The bailiff and the steward looked at each other, then grimaced in doubt.
'Who can tell? I'm damned sure the rat and the turd came from either Warin Fishacre, Godwin Thatcher or Nicholas Smith,' answered Waiter.
'They had serious scores to settle with Hugo for raping Maud Fishacre and unjustly hanging Godwin's son,' added the steward. 'But it doesn't prove that any of them killed him.'
There was the sound of hoofs cantering into the bailey outside and Gwyn wandered over to the door to look out. He groaned and looked back towards de Wolfe.
'You're going to like this, Crowner! Your brother-in-law has just arrived. He's talking to brother Ralph outside and doesn't look pleased at what he's hearing!' A moment later, the dapper figure of the former sheriff stormed into the hall, his face like thunder. He was closely followed by Ralph, and the pair advanced upon de Wolfe. Gwyn stood stolidly alongside his master, but Thomas and Eustace slunk back a few paces.

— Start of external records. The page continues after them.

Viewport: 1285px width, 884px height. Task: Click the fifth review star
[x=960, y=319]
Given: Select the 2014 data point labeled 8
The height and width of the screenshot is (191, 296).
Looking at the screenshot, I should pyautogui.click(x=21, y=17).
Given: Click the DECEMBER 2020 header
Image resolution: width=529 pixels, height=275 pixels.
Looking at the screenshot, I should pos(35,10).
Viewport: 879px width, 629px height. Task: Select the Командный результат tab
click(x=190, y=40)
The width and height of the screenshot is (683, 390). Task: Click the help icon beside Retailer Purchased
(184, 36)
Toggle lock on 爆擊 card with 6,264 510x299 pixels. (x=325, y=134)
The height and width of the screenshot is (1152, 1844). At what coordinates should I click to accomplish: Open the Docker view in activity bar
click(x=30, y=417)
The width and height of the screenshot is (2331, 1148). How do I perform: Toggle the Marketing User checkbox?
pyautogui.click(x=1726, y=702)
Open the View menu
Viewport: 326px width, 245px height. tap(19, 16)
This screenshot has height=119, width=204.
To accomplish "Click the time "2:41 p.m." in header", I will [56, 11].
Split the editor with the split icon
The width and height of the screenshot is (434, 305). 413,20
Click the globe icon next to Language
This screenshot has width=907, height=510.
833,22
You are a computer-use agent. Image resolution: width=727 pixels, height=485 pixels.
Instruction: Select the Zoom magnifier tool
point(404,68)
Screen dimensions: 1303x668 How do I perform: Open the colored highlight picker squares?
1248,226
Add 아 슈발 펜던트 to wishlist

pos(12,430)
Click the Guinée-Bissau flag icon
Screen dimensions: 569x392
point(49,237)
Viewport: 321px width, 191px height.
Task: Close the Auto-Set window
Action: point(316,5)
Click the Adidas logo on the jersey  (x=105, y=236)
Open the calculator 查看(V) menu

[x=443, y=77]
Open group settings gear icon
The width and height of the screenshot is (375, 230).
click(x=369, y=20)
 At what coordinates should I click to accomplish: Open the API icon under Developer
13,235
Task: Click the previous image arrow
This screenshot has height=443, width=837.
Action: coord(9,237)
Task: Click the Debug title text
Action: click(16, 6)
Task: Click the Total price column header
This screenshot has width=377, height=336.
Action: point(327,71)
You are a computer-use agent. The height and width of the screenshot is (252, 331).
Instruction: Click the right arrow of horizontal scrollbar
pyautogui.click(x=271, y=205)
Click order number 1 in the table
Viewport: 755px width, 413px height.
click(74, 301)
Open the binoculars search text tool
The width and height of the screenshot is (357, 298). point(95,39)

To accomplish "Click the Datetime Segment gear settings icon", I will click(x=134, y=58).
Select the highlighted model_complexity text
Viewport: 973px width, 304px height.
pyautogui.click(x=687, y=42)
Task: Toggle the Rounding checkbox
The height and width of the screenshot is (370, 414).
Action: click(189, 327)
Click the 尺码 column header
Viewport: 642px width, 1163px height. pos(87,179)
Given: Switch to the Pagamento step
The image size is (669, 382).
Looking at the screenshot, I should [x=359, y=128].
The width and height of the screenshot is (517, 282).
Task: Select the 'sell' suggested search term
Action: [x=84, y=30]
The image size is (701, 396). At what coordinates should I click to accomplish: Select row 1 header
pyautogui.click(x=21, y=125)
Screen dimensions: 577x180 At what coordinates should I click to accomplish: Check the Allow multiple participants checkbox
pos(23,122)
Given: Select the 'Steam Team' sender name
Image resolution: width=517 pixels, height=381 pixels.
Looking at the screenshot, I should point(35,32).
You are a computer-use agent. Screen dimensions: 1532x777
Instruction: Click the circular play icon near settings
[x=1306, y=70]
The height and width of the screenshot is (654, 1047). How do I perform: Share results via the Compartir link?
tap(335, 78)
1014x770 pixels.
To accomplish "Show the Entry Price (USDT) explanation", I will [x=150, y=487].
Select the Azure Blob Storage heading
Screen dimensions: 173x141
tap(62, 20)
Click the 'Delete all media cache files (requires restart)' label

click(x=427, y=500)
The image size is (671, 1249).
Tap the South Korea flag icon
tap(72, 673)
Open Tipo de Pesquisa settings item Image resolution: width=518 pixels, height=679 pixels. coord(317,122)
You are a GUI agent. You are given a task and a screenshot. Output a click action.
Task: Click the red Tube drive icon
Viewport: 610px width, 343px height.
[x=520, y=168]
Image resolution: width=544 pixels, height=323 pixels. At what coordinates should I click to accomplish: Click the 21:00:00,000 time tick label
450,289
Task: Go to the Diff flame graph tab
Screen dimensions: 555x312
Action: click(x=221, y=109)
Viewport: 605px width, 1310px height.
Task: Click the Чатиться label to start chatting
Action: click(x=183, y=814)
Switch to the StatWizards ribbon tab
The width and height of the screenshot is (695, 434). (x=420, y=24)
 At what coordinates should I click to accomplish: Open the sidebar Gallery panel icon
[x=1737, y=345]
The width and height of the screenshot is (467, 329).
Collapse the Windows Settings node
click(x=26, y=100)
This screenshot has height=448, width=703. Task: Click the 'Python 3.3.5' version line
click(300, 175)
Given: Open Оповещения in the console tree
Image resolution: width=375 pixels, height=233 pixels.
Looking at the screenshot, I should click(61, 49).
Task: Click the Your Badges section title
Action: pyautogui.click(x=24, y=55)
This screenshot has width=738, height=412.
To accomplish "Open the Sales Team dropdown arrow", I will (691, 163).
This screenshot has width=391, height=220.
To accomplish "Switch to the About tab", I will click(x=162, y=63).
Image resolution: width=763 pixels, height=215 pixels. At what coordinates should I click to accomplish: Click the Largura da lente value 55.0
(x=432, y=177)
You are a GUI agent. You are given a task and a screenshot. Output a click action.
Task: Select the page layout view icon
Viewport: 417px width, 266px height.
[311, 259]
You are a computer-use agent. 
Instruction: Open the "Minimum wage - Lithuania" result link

'Can't you leave these people in peace, de Wolfe!' snarled Richard. 'Everywhere you go, you stir up trouble. For Christ's sake, mind your own business. Go back to Exeter where you can play at being God with that lazy oaf Furnellis, who that mad justiciar appointed in my place!'
'That mad justiciar? I must remember to give him your opinion of him when I next see the archbishop,' said John mildly. 'He is the prime agent representing the King in this country, so are you saying our sovereign is also out of his mind?"
De Revelle opened his mouth, then closed it again, defeated by John's frequent ploy of dangling the threat of sedition over him whenever he spoke out of turn.
Ralph pushed forward and glowered at the coroner. 'What do you want here? I had hoped that after this blessed respite when you stayed away, you would have forgotten us.'
'The Chief Justiciar sent me to Wales at the King's personal command — together with William Marshal, Earl of Striguil and Pembroke,' he retorted, deliberately dropping in the great names to emphasise that they should not attempt to push him aside like some petty local officer.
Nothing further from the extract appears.